Uma Europa destas está condenada a implodir mais cedo do que tarde. Se esta semana não começar a sua implosão, será apenas um adiamento. Só uma refundação democrática da Europa a pode salvar de si mesma.

A crise actual não é da Grécia, é da Europa. Uma dita União que não consegue, perante uma crise de dívidas soberanas, proteger os seus países mais frágeis da especulação dos mercados financeiros, preferindo aproveitar essa crise para impor a política única da austeridade aos países sob ataque para os controlar como marionetas, é um projecto solidário falhado que de democracia não tem nada, se é que alguma vez teve mais do que símbolos. Perante o falhanço incontornável da austeridade como política económica, a Alemanha, que mais do que ninguém deveria conhecer as consequências dessa política pois foram políticas de austeridade que levaram às ascensão do partido nazi, resolveu tornar a Grécia no mau exemplo, no mau aluno, e Portugal, Irlanda e Espanha, nos bons alunos. Para quê um mau aluno? Para que alguém pareça bem, outro tem de estar pior.

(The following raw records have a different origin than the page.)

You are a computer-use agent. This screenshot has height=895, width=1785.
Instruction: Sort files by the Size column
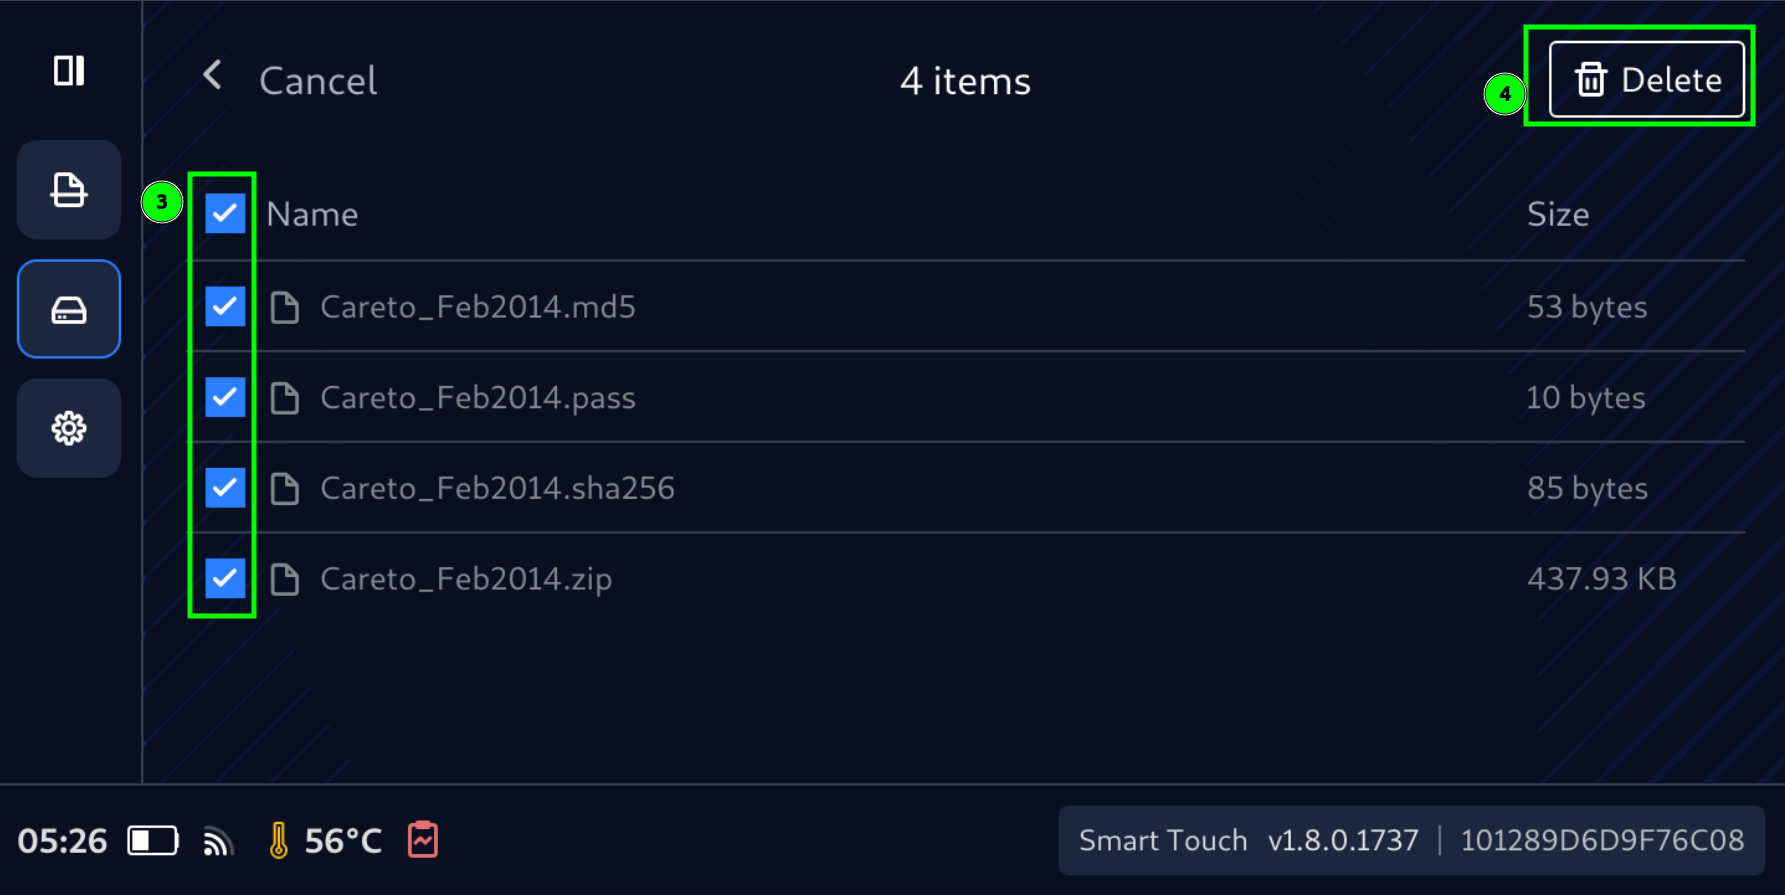coord(1557,214)
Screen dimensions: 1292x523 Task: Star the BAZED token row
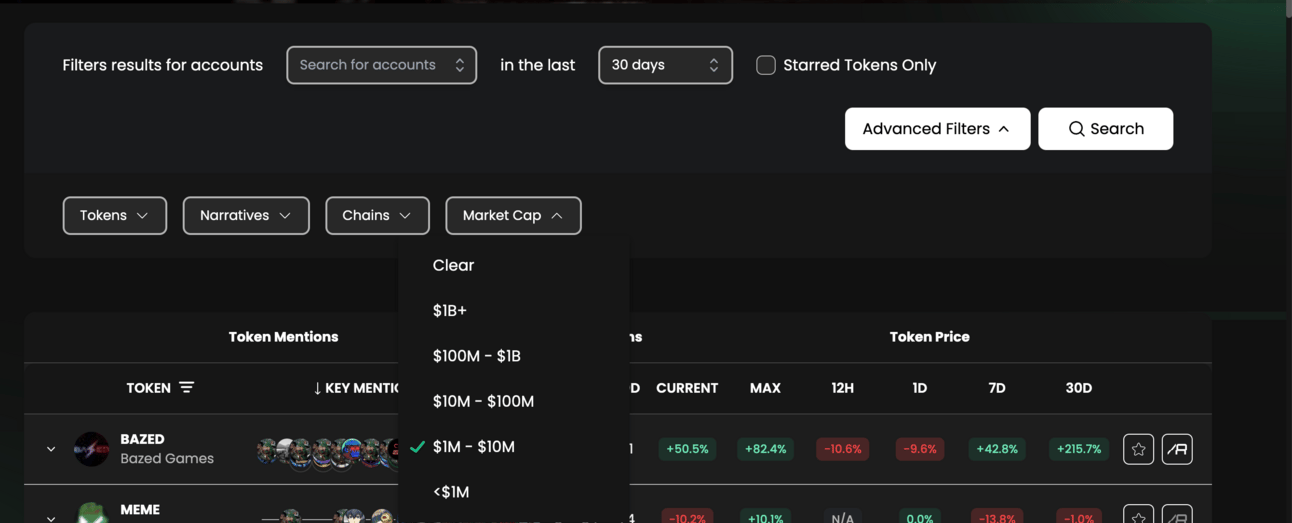coord(1138,449)
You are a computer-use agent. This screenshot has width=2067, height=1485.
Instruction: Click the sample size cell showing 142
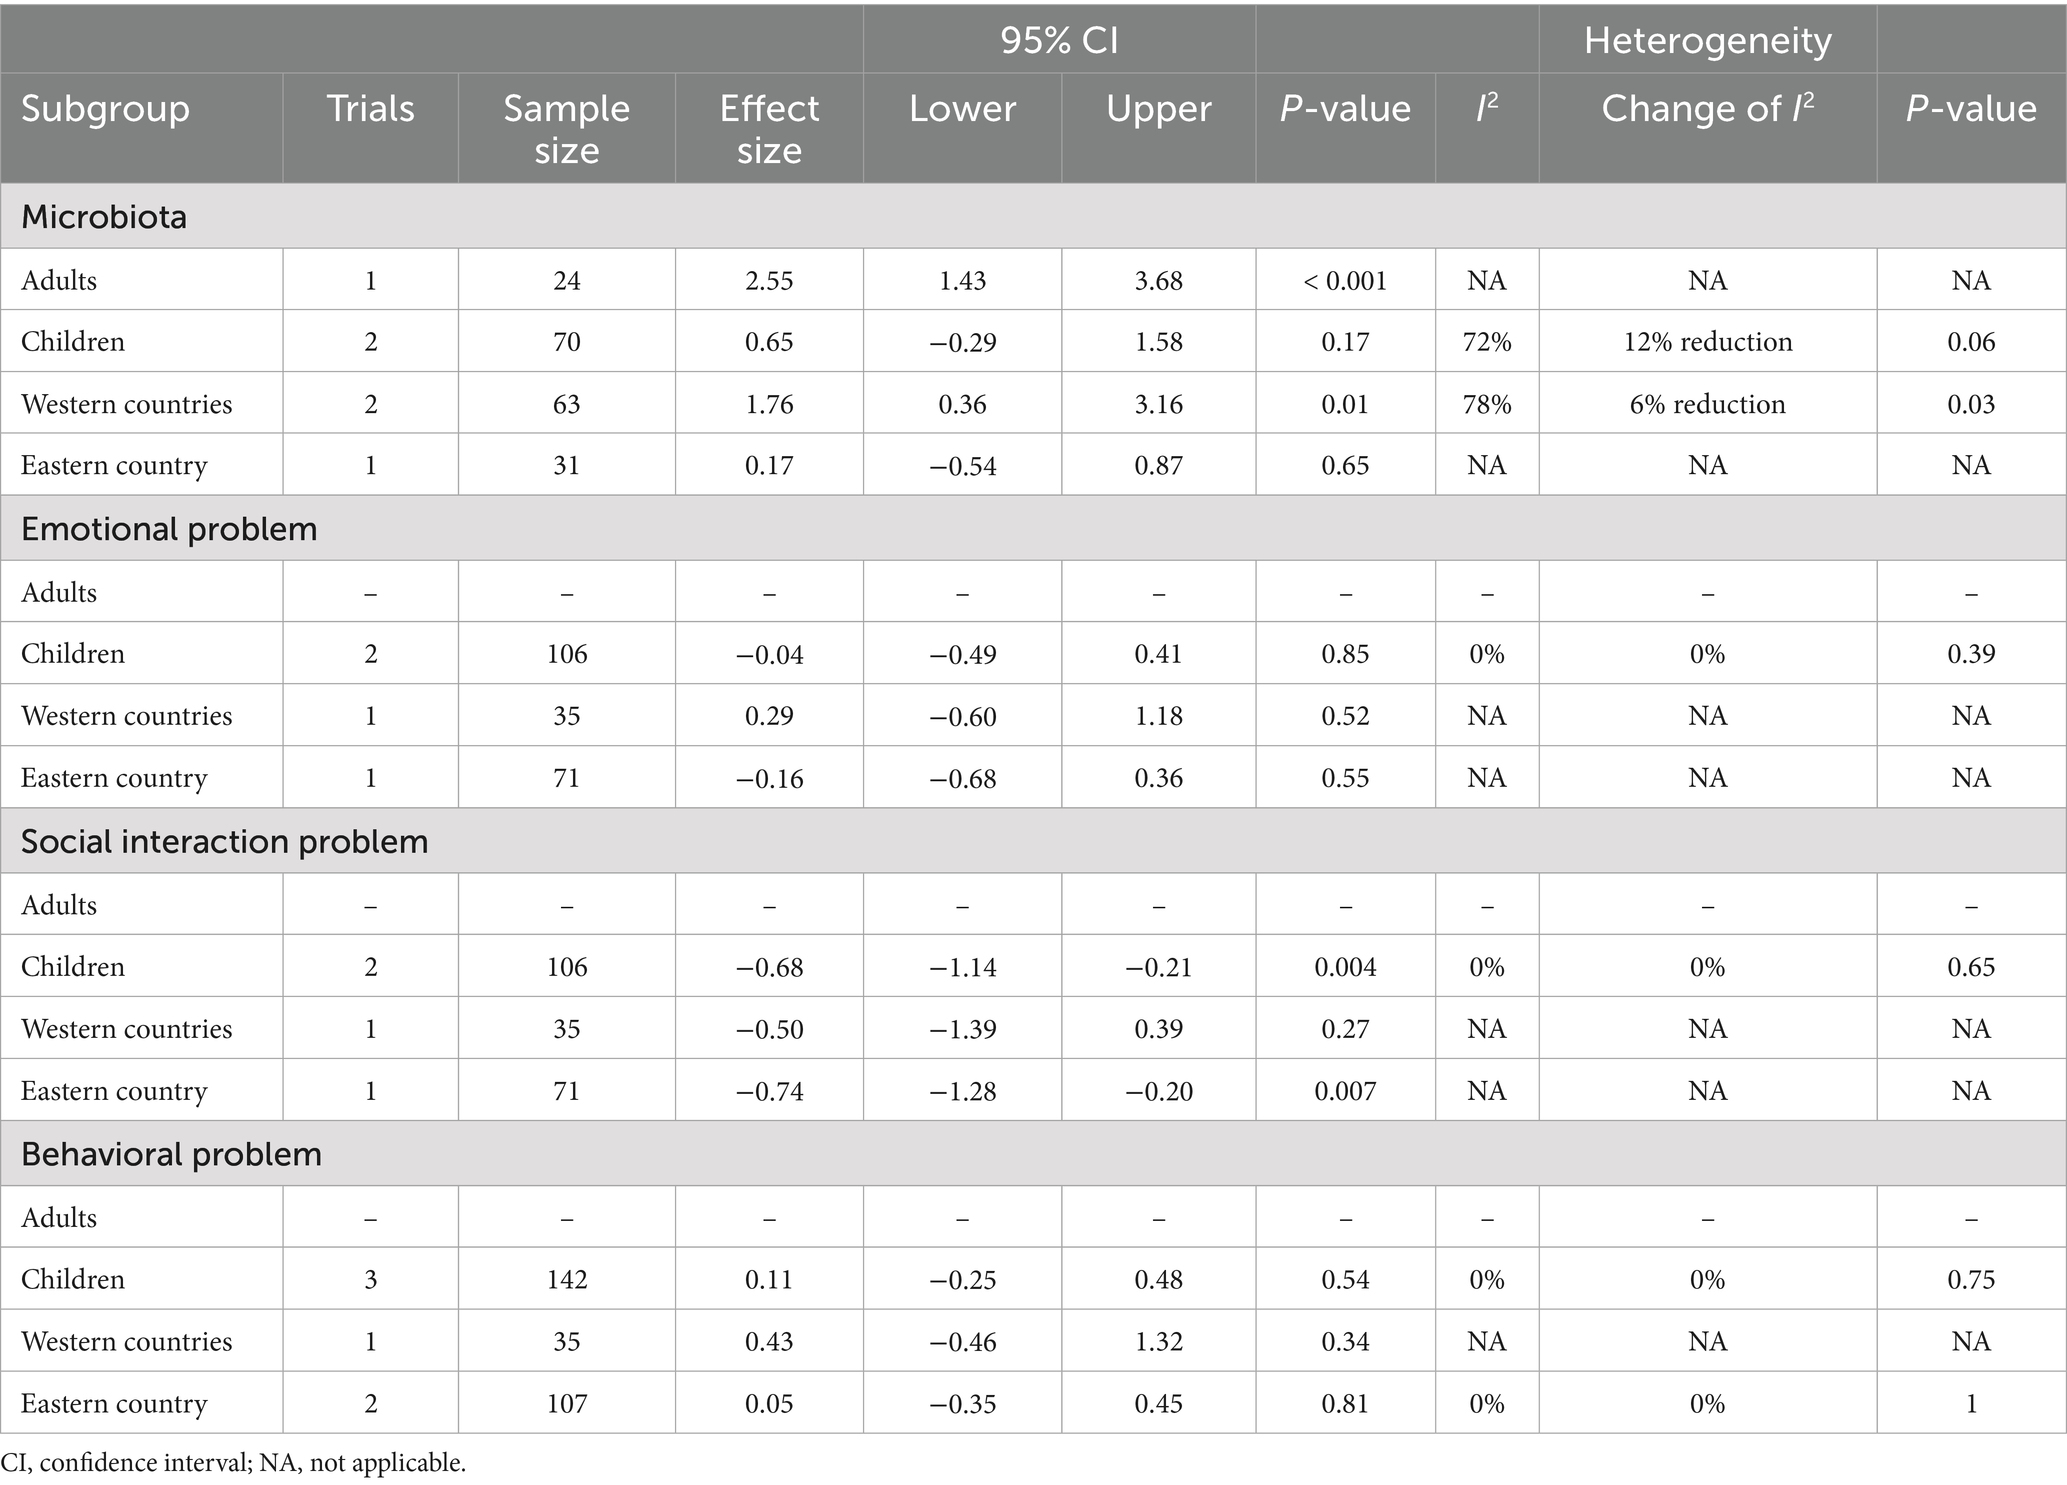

Hoje, o inominável terrorista ministro das finanças da Alemanha pondera se expulsa ou não a Grécia da zona euro. Possivelmente já o decidiu há muito e aguarda apenas que tudo esteja consumado  e possa fechar a cortina. Dirá que era necessário remover um cancro que ameaçava a zona euro. Para Schäuble o perigo é a democracia e a vontade popular que ameaçam o seu poder absoluto. Se aceitar as propostas gregas, dificilmente será um bom acordo. Será, quanto muito, aceitável dado o nível a que chegou a chantagem sobre o povo grego. Schäuble e Merckl sofrerão uma pequena derrota, mais pequena do que a simbólica de domingo passado. A Grécia sobreviverá para lutar mais um dia.